Some caregivers are thrust into their role—forced to care for a family member, regardless of whether that family member was abusive or absent during the caregiver's life. Traditionally, it has been the duty of adult children to care for their elderly parents. But, for those with the opportunity to pick who they care for, research shows that the quality and strength of the relationship may be more important than genetic ties.
A study conducted by scientists from the University of Missouri Department of Human Development and Family Studies indicates that biology carries a certain amount of clout when divvying up caregiving duties. But personal bonds were found to top DNA.
People participating in the study were asked to respond to various theoretical caregiving situations with who they thought the caregiver should be. The majority of participants said biological factors are relevant in caregiving decisions, but they do not automatically require adult children to help older relatives.

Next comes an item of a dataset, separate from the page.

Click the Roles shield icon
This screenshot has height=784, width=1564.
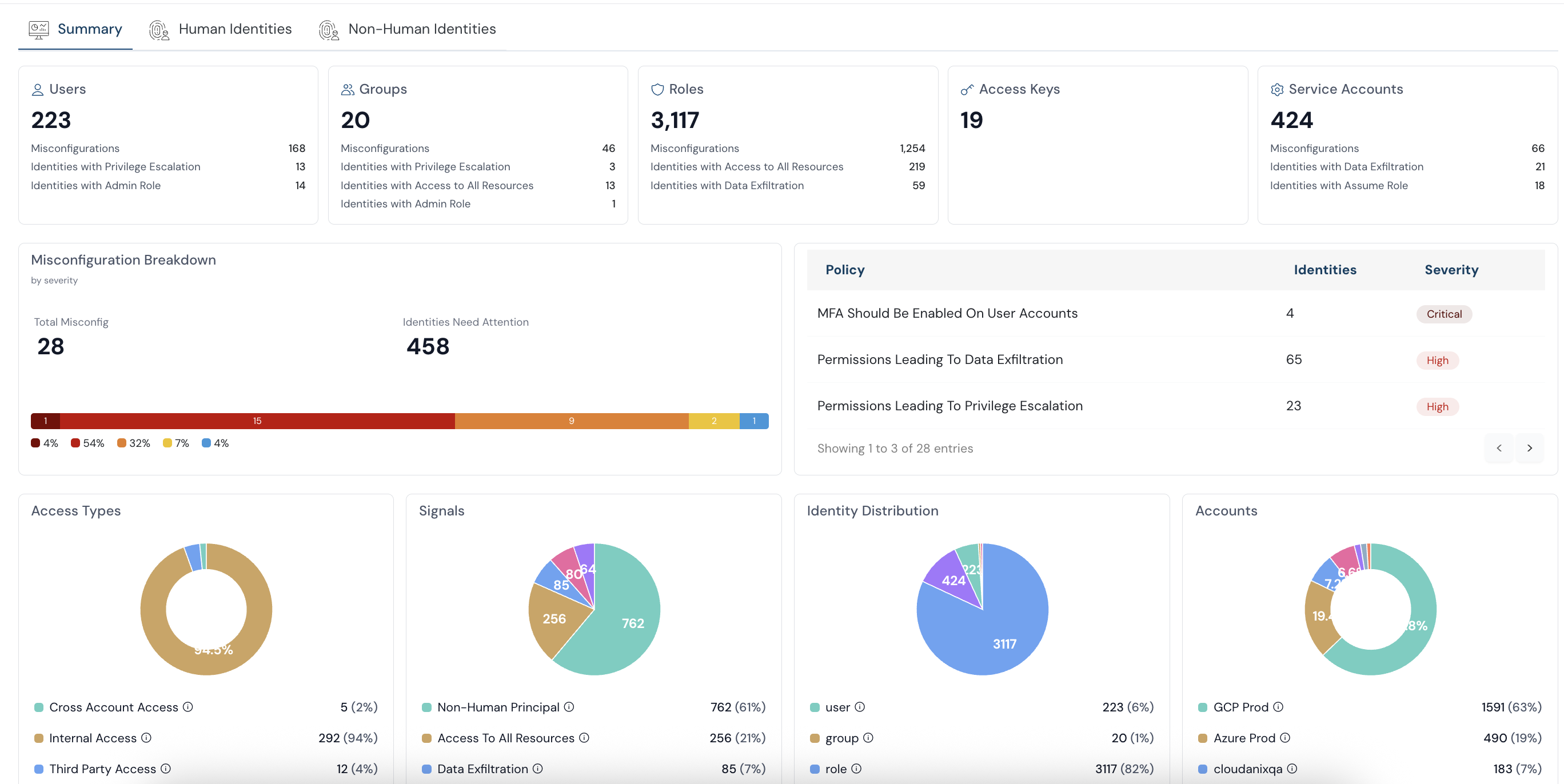pyautogui.click(x=657, y=90)
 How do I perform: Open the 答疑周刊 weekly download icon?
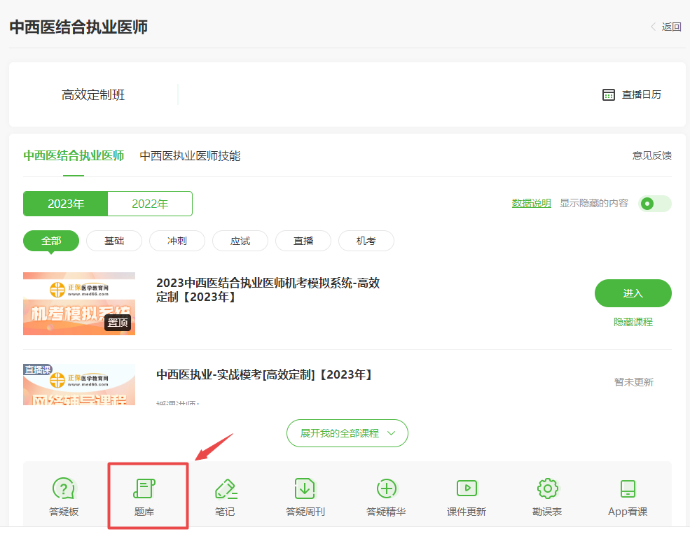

Researchers distilled a prospective caregiver's decision down to three main considerations: their financial ability to provide care, the strength of the relationship with the potential beneficiary of their care, and whether or not the care recipient had helped the prospective caregiver in the past.
Divorce muddies the waters with regards to who should be caring for an elderly person. A person may be less inclined to care for an absent father than they would a step-father who had helped their mother support them as a child. These findings are especially relevant as, according to research from the National Center for Family and Marriage Research, the divorce rate among aging Baby Boomers has doubled in the past 20 years.
The determination of who should care for an aging relative is far too multi-faceted to be addressed in a single research study. Lawrence Ganong, the lead researcher of the University of Missouri study, says that more investigation needs to be done into how interpersonal relationships impact caregiving decisions.
In the meantime, he encourages adult children to engage their aging parents in conversations about who will care for them, should the need arise.